Whew! I knew going into HQplayer would take a bit of time and effort to characterize a number of the options it provides. (Which is probably why I procrastinated over the years in writing about this program.)
I know there has been discussion about the "Do digital audio players sound different? (Playing 16/44.1 music.)" blind test and whether capturing the 16/44.1 output as 24/96 conveys the "sound" of the devices being tested including the effects of the filters.
IMO, 24/96 is certainly adequate for the purpose and I'll talk about why this is next time... In the meantime, please keep sending in your results. Big thanks to those who have already done so!

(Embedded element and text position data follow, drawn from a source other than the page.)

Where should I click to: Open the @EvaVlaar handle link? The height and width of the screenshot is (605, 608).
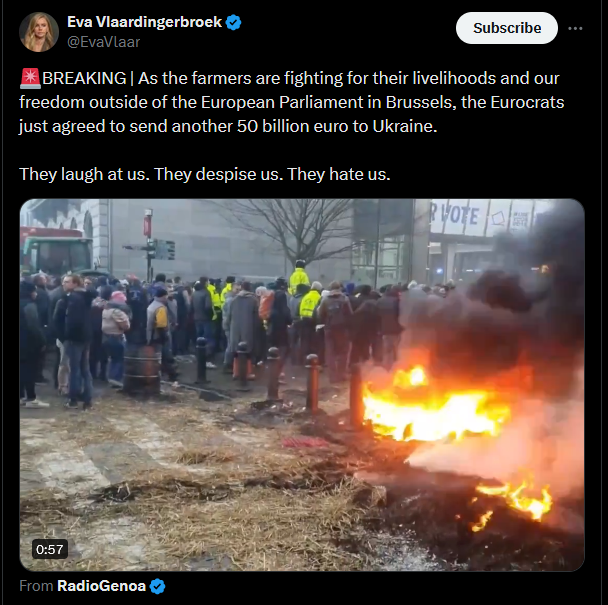[x=104, y=42]
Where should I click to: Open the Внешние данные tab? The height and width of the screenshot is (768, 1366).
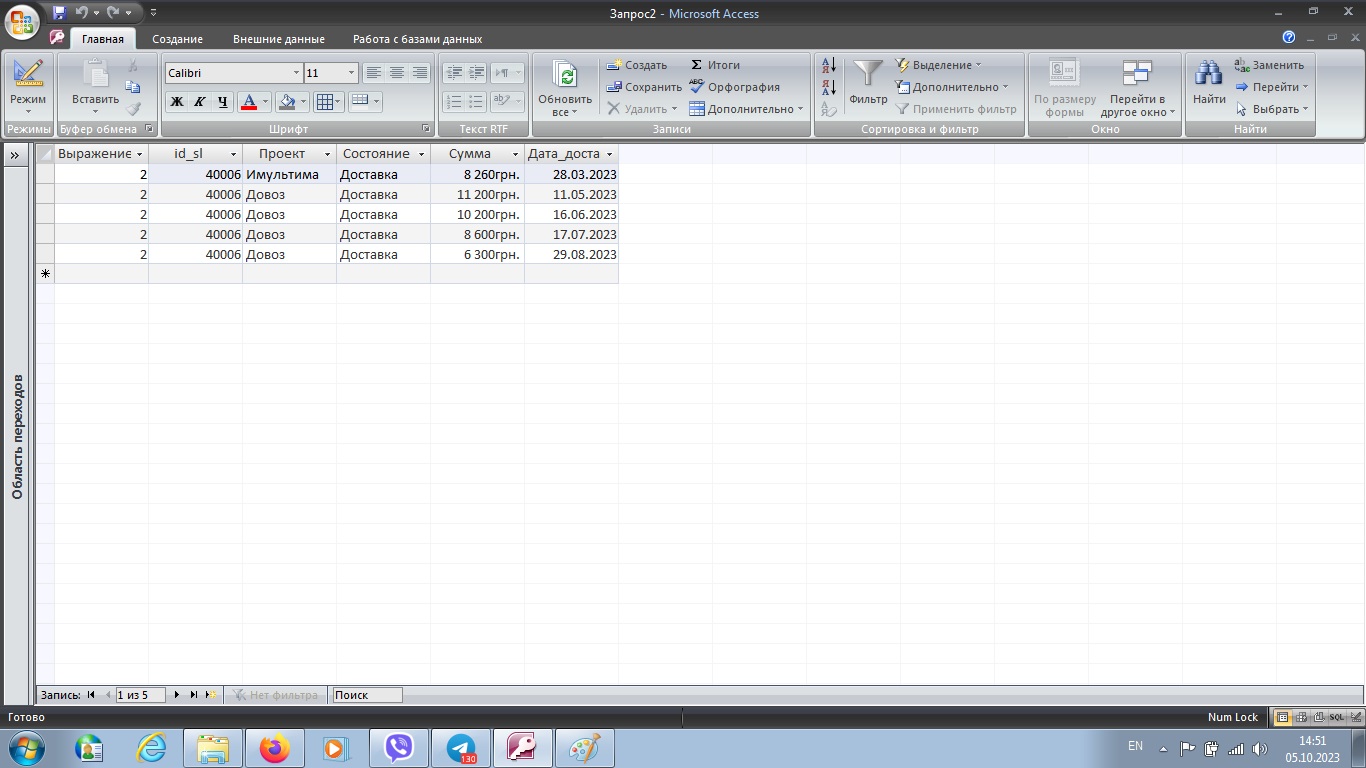coord(279,39)
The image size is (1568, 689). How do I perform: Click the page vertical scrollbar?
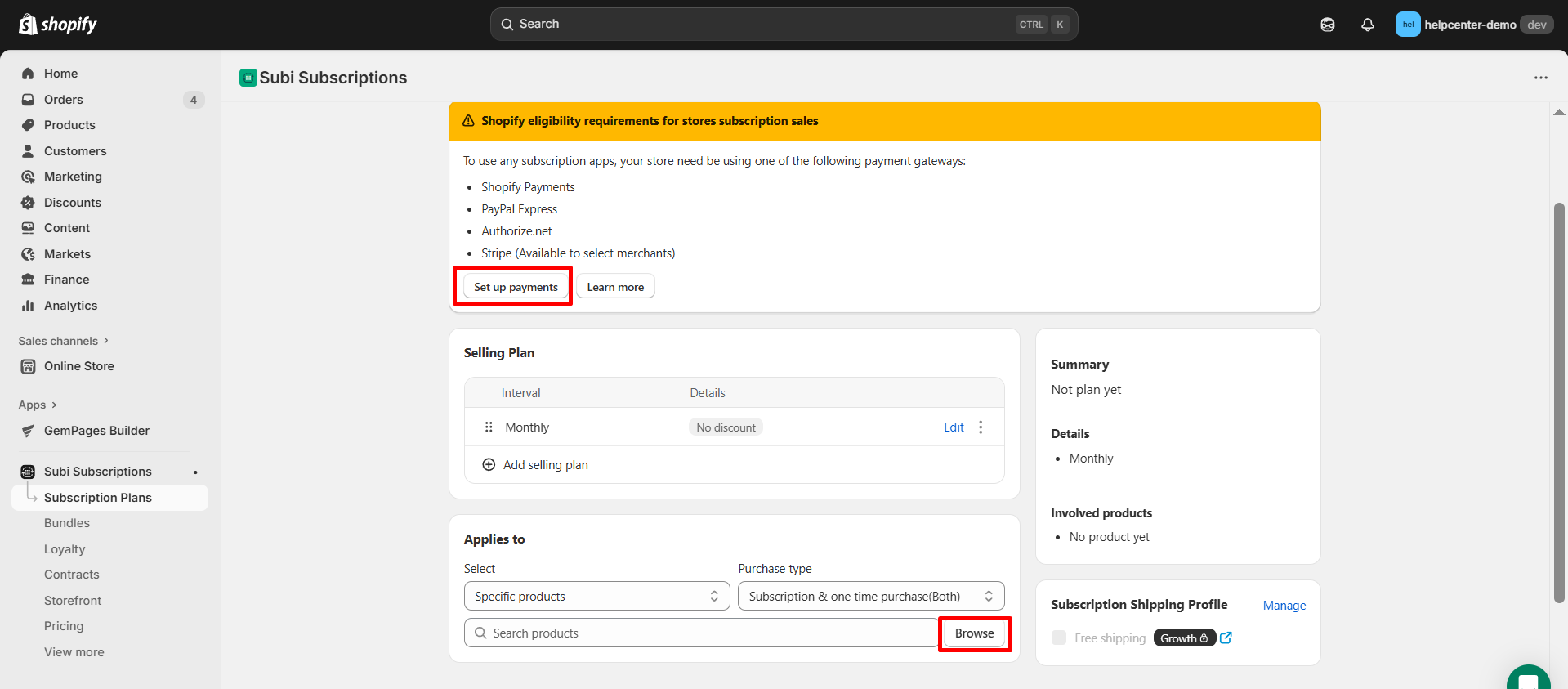pyautogui.click(x=1559, y=400)
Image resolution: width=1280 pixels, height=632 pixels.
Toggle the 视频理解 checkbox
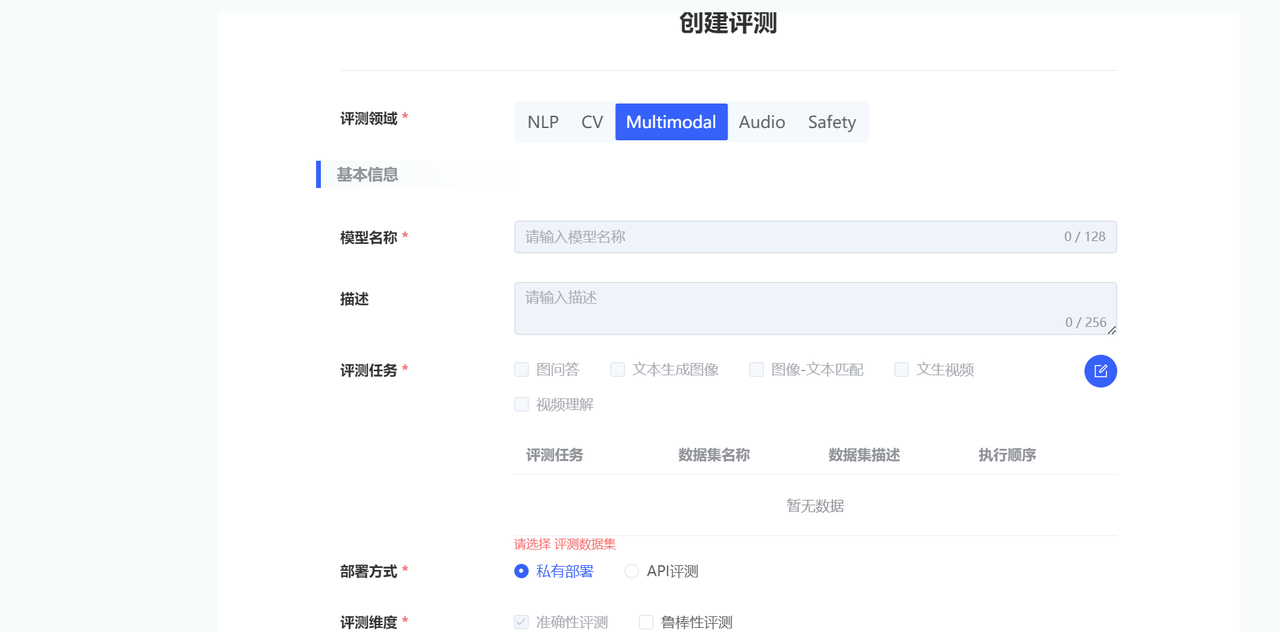click(522, 405)
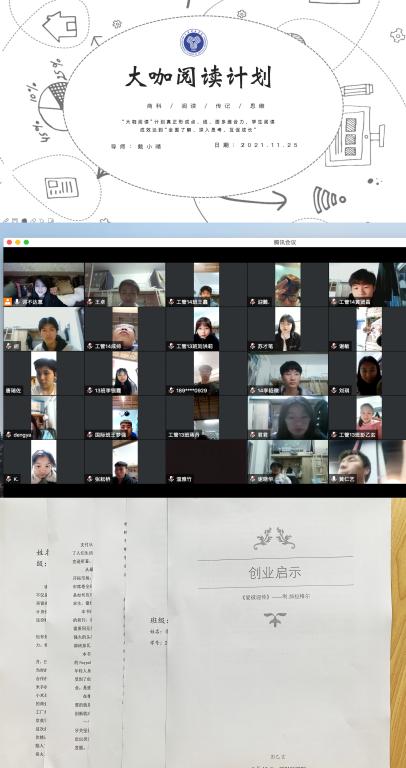Click the muted mic icon beside dengya
This screenshot has height=768, width=406.
(9, 435)
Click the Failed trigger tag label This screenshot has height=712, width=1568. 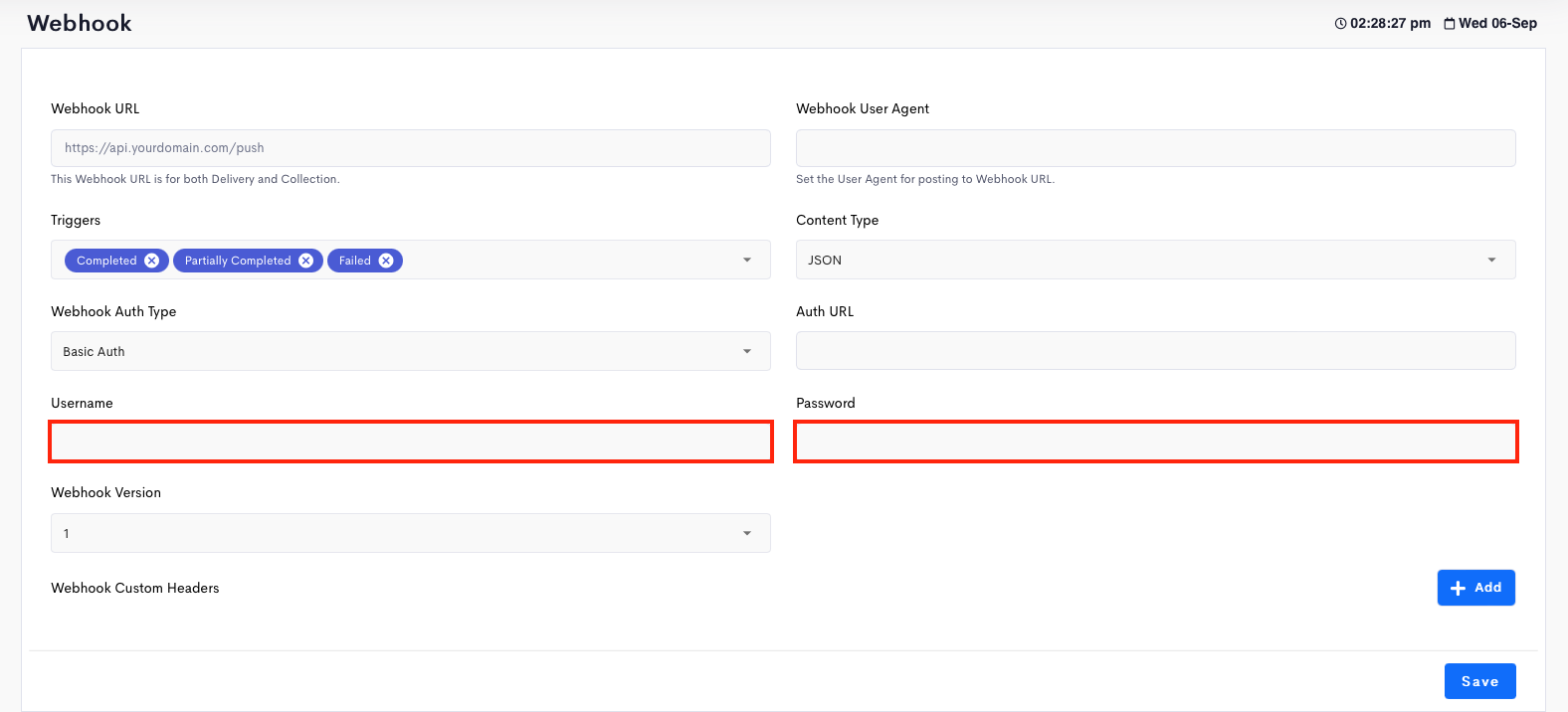pos(354,261)
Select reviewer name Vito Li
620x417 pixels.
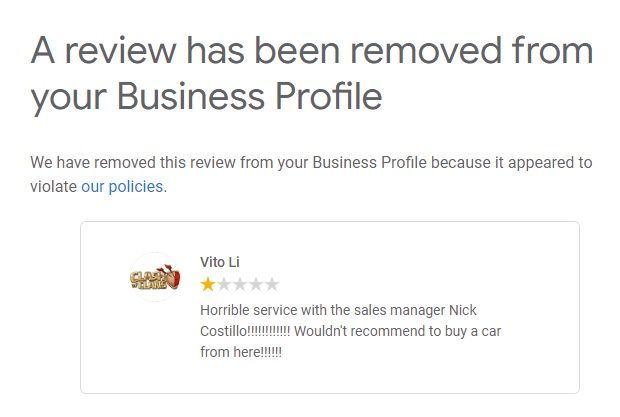219,262
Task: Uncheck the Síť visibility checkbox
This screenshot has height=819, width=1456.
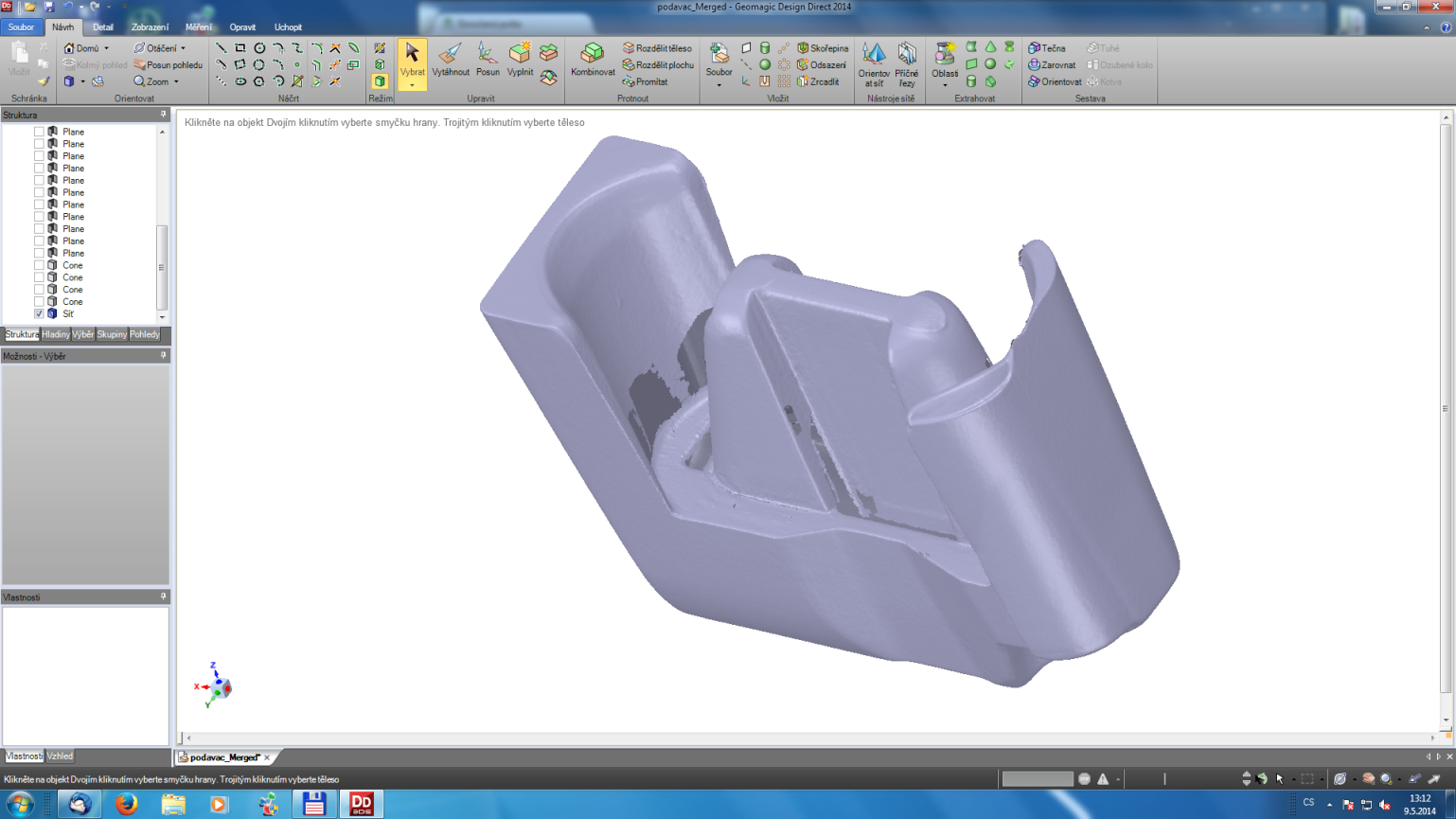Action: tap(39, 313)
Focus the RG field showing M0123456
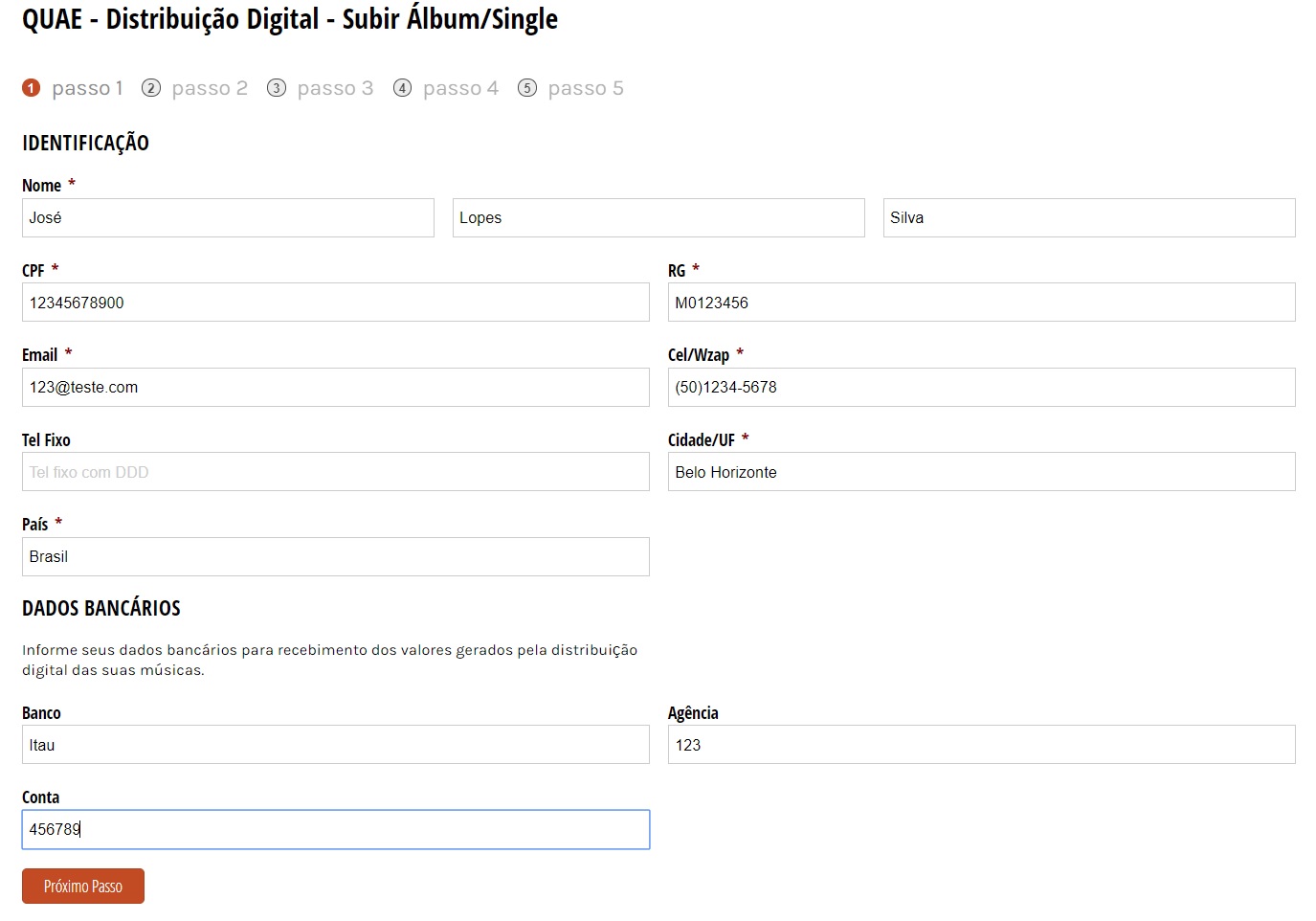Image resolution: width=1316 pixels, height=921 pixels. pos(981,303)
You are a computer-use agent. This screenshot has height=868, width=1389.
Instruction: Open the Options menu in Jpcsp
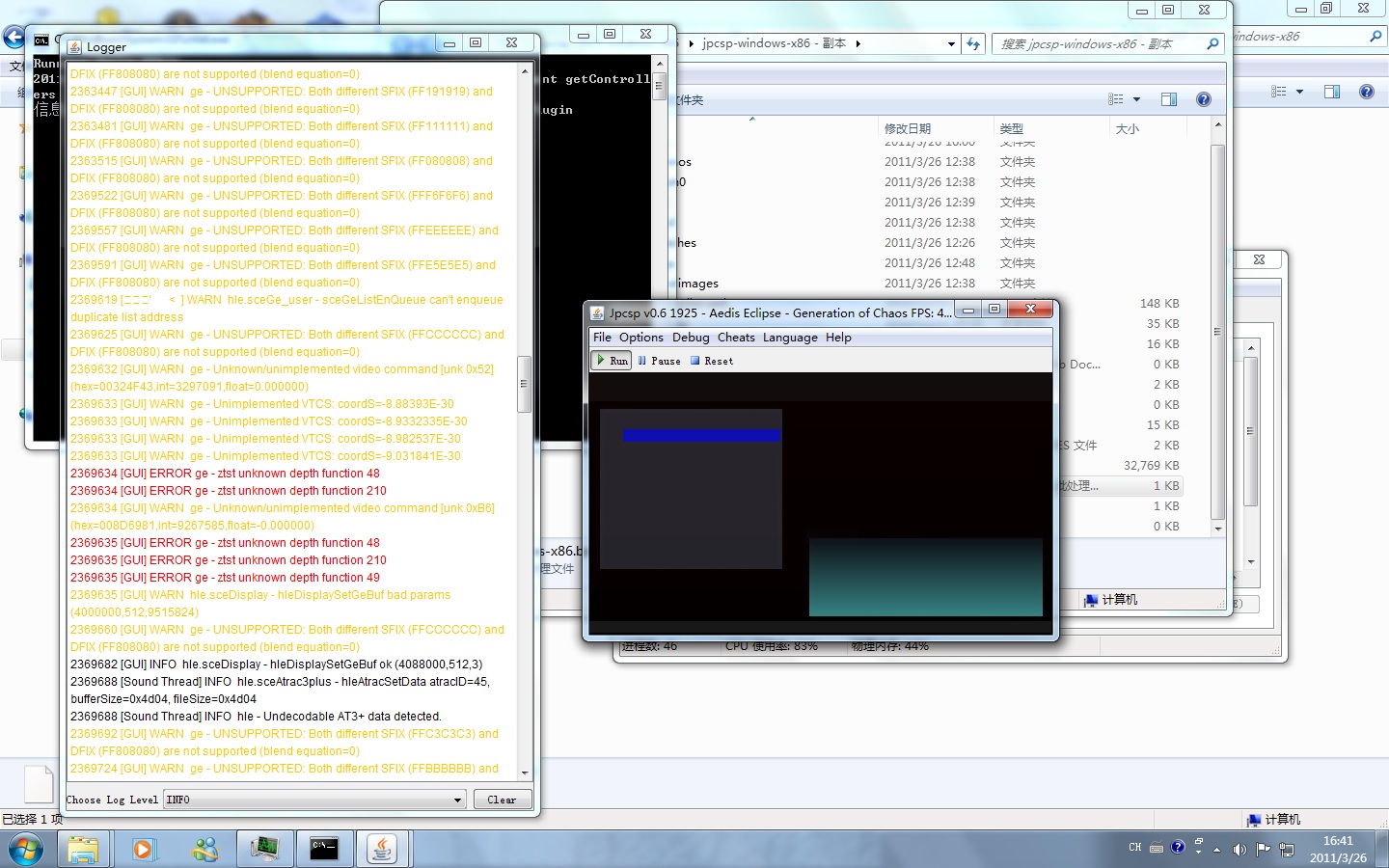(640, 338)
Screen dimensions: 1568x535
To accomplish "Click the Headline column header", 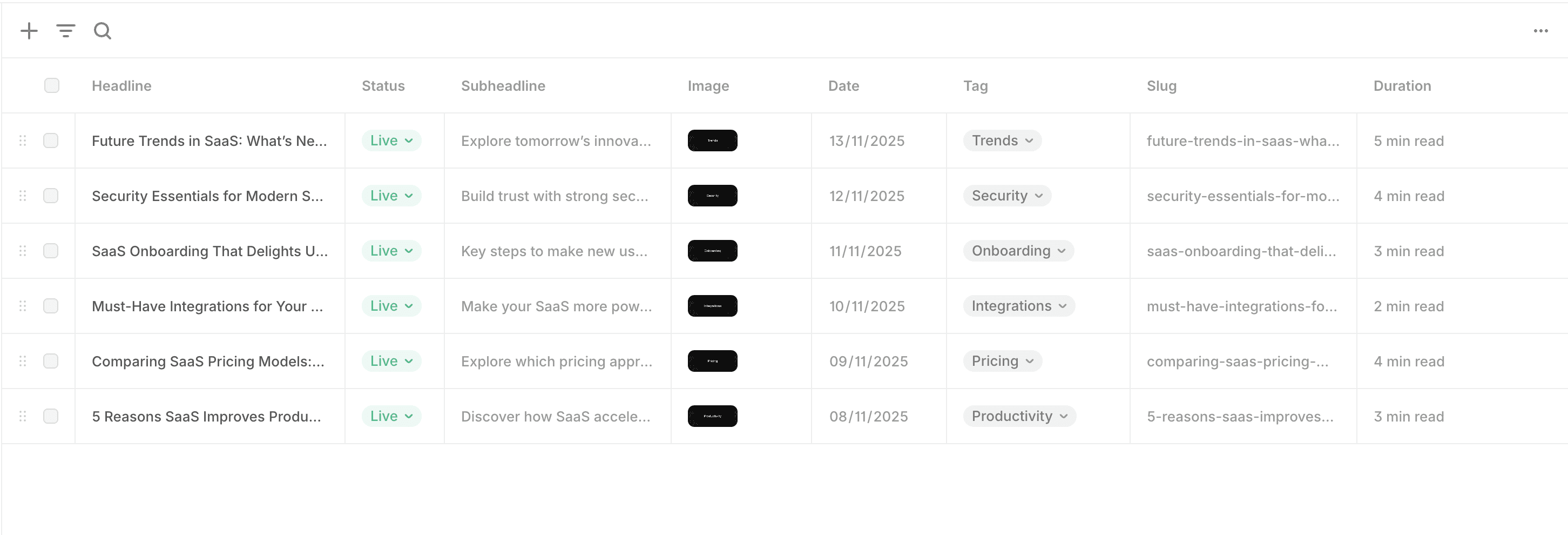I will (121, 86).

Back in December, I mentioned that I finally updated my main computer from 16GB to 32GB RAM. That is a little bit of a milestone considering that RAM requirements really haven't increased much for many years now for home use. This past week I finally hit another computer milestone and got my first 1TB SSD:
Nothing special, just a WD 1TB Blue SSD; I was also tempted by the Samsung 860 EVO 1TB for a few more bucks. What is remarkable of course is how fast prices are dropping - down to US$130 these days for that terabyte. I remember clearly a decade ago in 2008 buying my first 1TB hard drive (a Hitachi Deskstar). In just a handful of years from now, I believe we'll be able to all own multi-terabytes of solid-state storage for a few hundred dollars for large lossless and high-res music collections. Exciting.
By the way, through my 10GbE home network, I'm seeing throughput of >300MB/s (~3Gbps) Windows sustained file copy from SSD to SSD between my upstairs Workstation to the basement Server computer over Samba. Not bad. Looking forward to the day when every storage device can transfer data at such a speed over the home network on low-power storage devices, silently, without hard drives going to sleep or any spin-up time. That's what technological progress looks like.